PROVIDED MATERIAL:

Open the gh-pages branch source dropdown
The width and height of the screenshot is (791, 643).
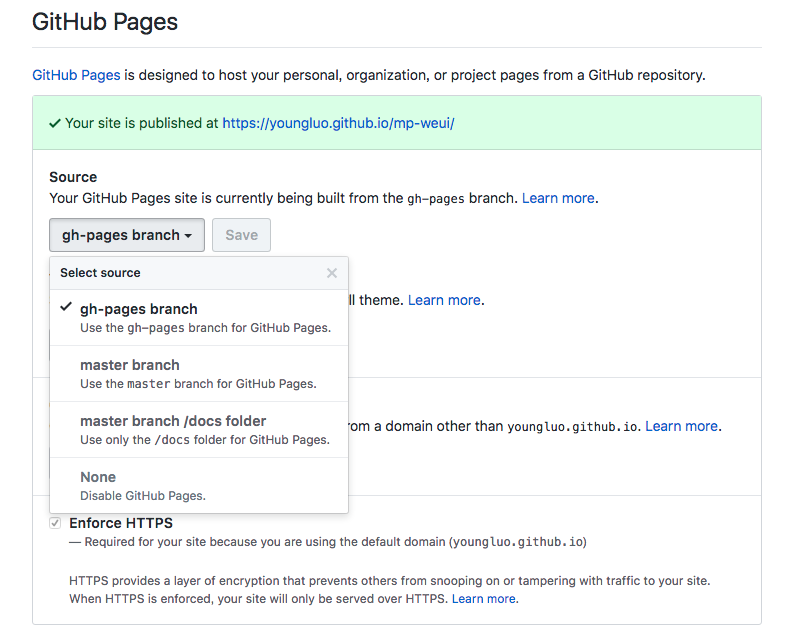(127, 235)
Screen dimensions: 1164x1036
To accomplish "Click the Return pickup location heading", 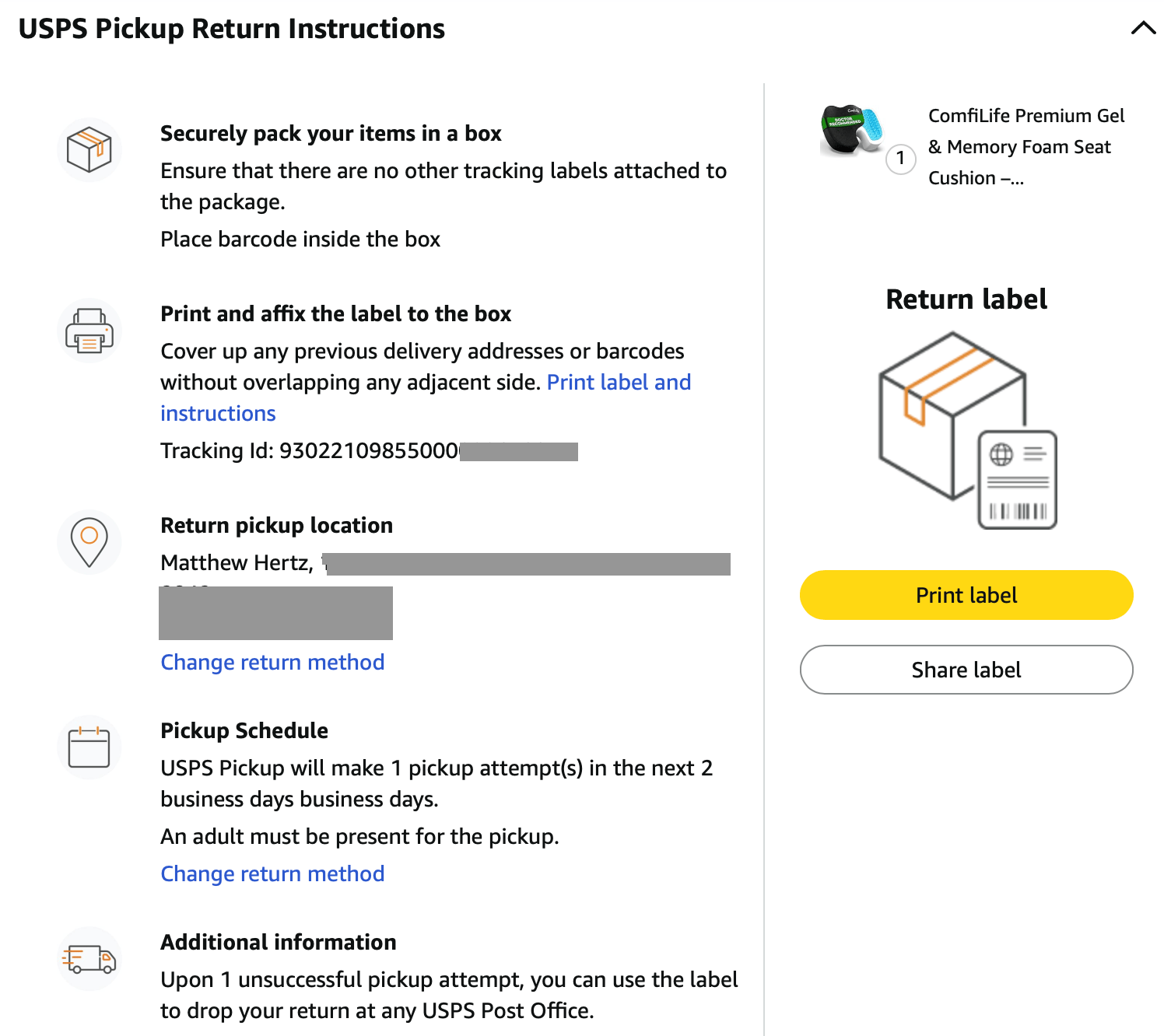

WHAT YOU SHOULD DO: Your task is to write out, exactly and without pictures, only the lines from the one holding "Screen dimensions: 1164x1036" to the last line of the data.

PROBLEM SOLUTION:
Screen dimensions: 1164x1036
To accomplish "Click the Return pickup location heading", 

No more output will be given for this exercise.